» **Exercise materials**
━━━━━━━━━━━━━━━━━━━━

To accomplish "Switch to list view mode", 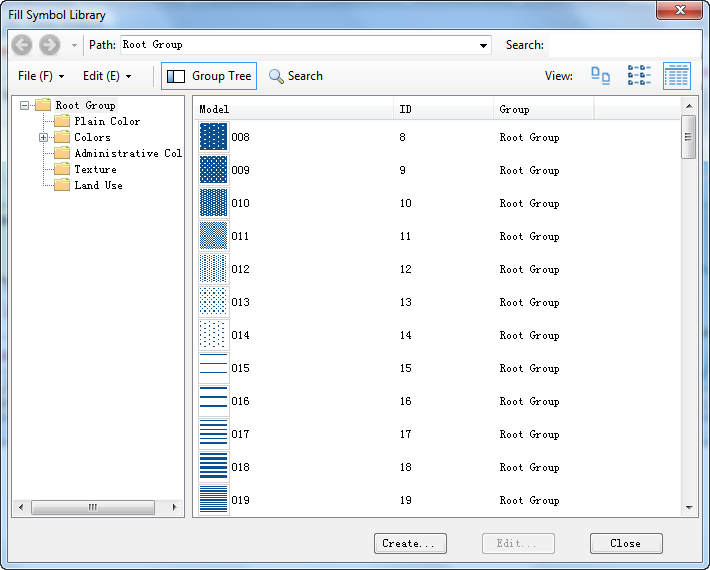I will point(639,76).
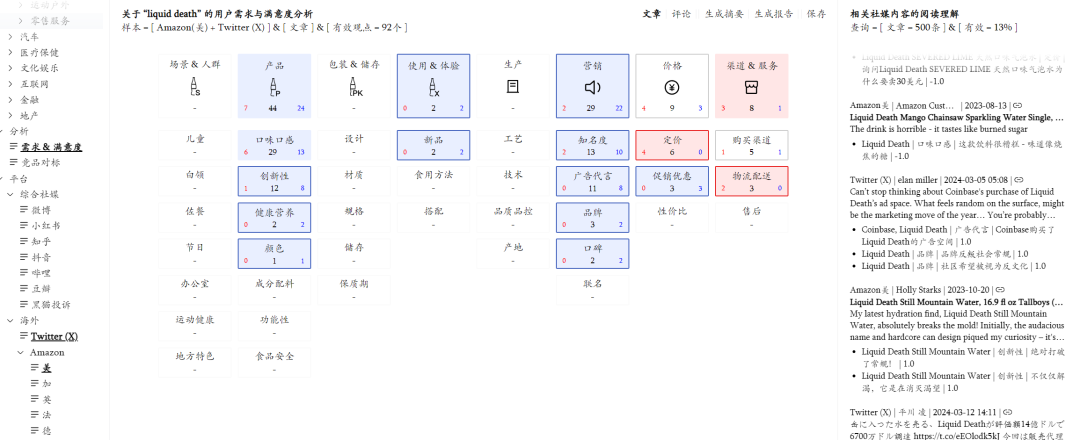Viewport: 1080px width, 440px height.
Task: Click the store icon in 渠道 & 服务
Action: [x=751, y=87]
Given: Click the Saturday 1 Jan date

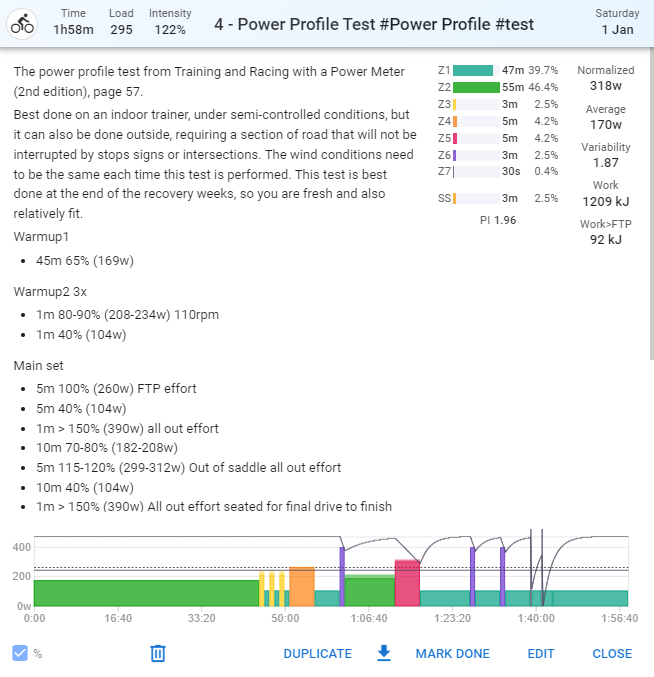Looking at the screenshot, I should point(617,22).
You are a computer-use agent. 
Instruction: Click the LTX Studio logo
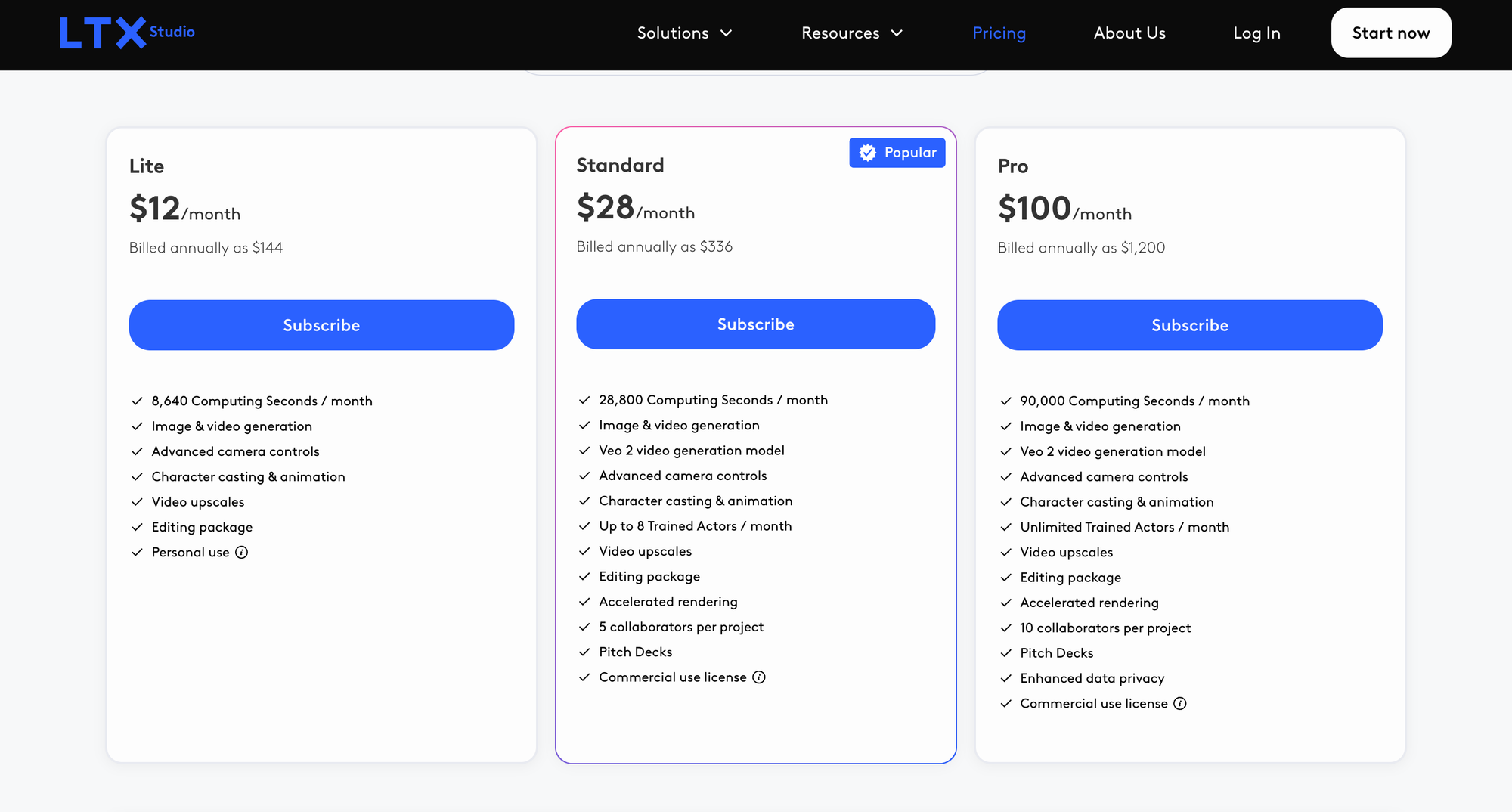click(126, 31)
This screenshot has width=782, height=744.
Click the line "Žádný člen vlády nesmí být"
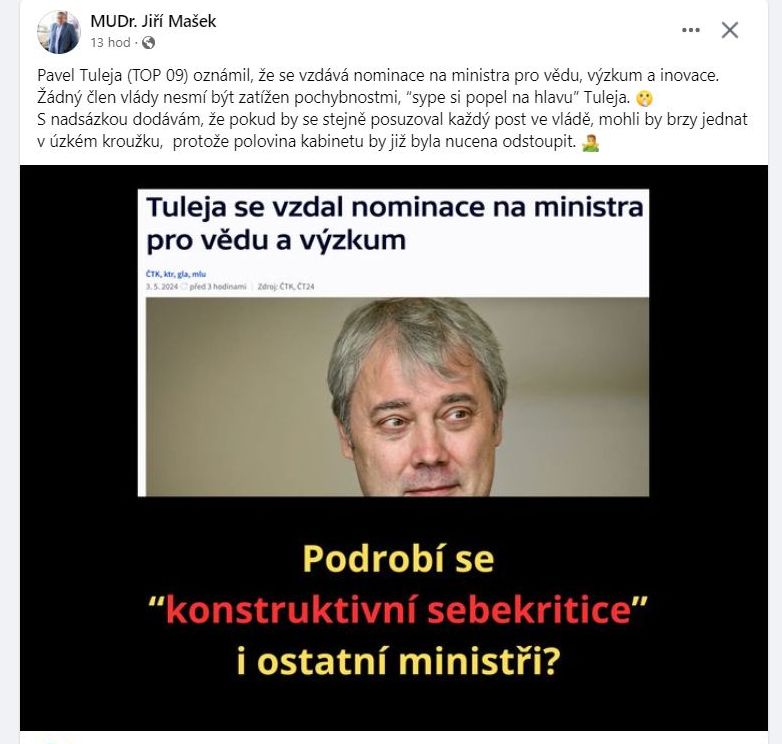click(334, 98)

━━━━━━━━━━━━━━━━━━━━

» **What to do**
Starting at the line that holds "Instruction: Click the LTX Studio logo" and ending at the last line of the material above, repeat each line exactly, both ends included, and leave the pictures out.

» **Task answer**
Instruction: Click the LTX Studio logo
click(126, 31)
This screenshot has width=782, height=744.
Click the line "Žádný člen vlády nesmí být"
click(334, 98)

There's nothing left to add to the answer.